When they reached the village and the doctor had laid Yates’s body out on the slab, Strathmore took one last look at his friend. Then he went out into the street and climbed back on his horse to ride the four hours to Hafeley. Colin followed him out. “Don’t take unnecessary risks,” he advised.
“Yes, My Lord,” Strathmore said.
“Well then. Godspeed, Strathmore.”
Then the man was off, tearing down the street and out of the village. Colin went back into the doctor’s rooms, where the man himself was standing over the body. “How soon until you know a cause of death?”
The doctor rubbed his chin thoughtfully. “I am not well trained in this area, My Lord. Morning, probably. There’s a good deal of bruising that might hide other wounds, and he’ll have to be cleaned. But I can tell you this: it wasn’t pretty.” The doctor paused, staring down at the body for a moment before looking up at Colin. “Is there a murderer in our midst, My Lord? Should the villagers be warned?”
Just then there was a knock at the door. A stout man clothed in black entered.
“This is the rector, Mr. Loden,” the doctor said.
“My Lord,” the
rector began, looking past Colin at the mutilated body. “I heard the news. There are rumors flying all over the village. I wanted to come and see what the people might be told to ease their worries.”
Colin looked from the rector to the doctor and back. “Nothing that will be of much comfort, I’m afraid,” he said. “They should be on the lookout for any strangers in town. They are really no danger to the villagers, these men, not unless someone gets in their way. Still, everyone should be warned to bar their doors at night and not go out after dark.”
The rector nodded. “I will make sure the villagers know. Perhaps tomorrow at church we might say a prayer for this young man’s soul. Do you know his name?”
“John Yates,” Colin said. “That would be most welcome, Mr. Loden. Thank you.”
The rector bowed his head solemnly and went out. The doctor looked after him. “This is a bad business, My Lord. The last murder ‘round these parts was twenty years ago at least.” He looked back at the body. “Why would they do such a thing?

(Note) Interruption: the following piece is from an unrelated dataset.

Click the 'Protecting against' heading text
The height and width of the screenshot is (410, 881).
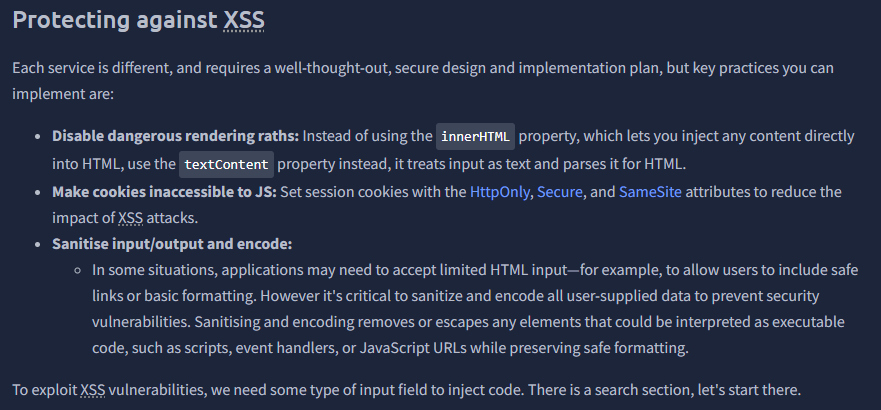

Was it information they were after?”
“I suppose it was.”
“The princess isn’t in any danger, is she, or any of the family?”

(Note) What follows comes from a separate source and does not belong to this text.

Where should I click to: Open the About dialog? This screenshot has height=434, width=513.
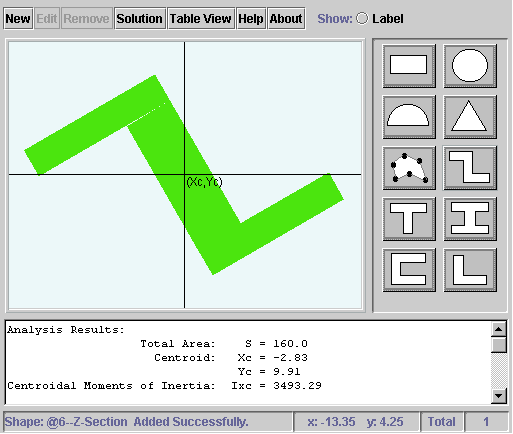[286, 19]
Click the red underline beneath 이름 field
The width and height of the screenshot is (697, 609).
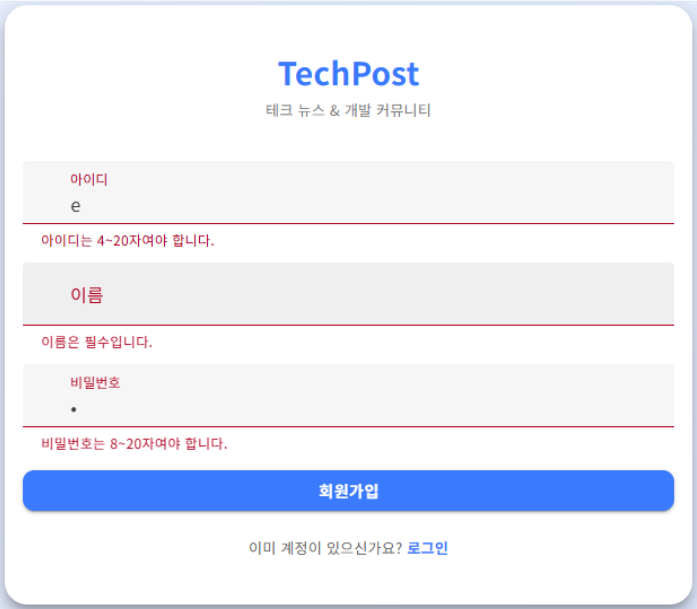click(348, 325)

Colin did not have to ask which family the doctor meant. “Let us hope not,” he said simply. Then he went out and got on his horse. “I’ll be back in the morning.”
He rode away, wondering how on earth he was going to explain all this to Lady Sidney.
NINE
“Miss Chesney?” the housekeeper, Mrs. Clarence, was saying her name again. Eleanor tried to break out of her fog. They had been going over the preparations for the final evening of the princess’s visit, which was to be a masquerade ball to which all the local gentry would be invited. Somehow, it did not quite seem possible to concentrate on champagne orders and floral arrangements and whether they would open the gallery or not. Her mind kept drifting back to the image of that man, Yates, lying on the edge of the river, his face and hands bruised dark purple, his mouth twisted in a grimace of pain. Lord Pierce had told her not to think of it, but that did not seem possible. She could think of nothing else.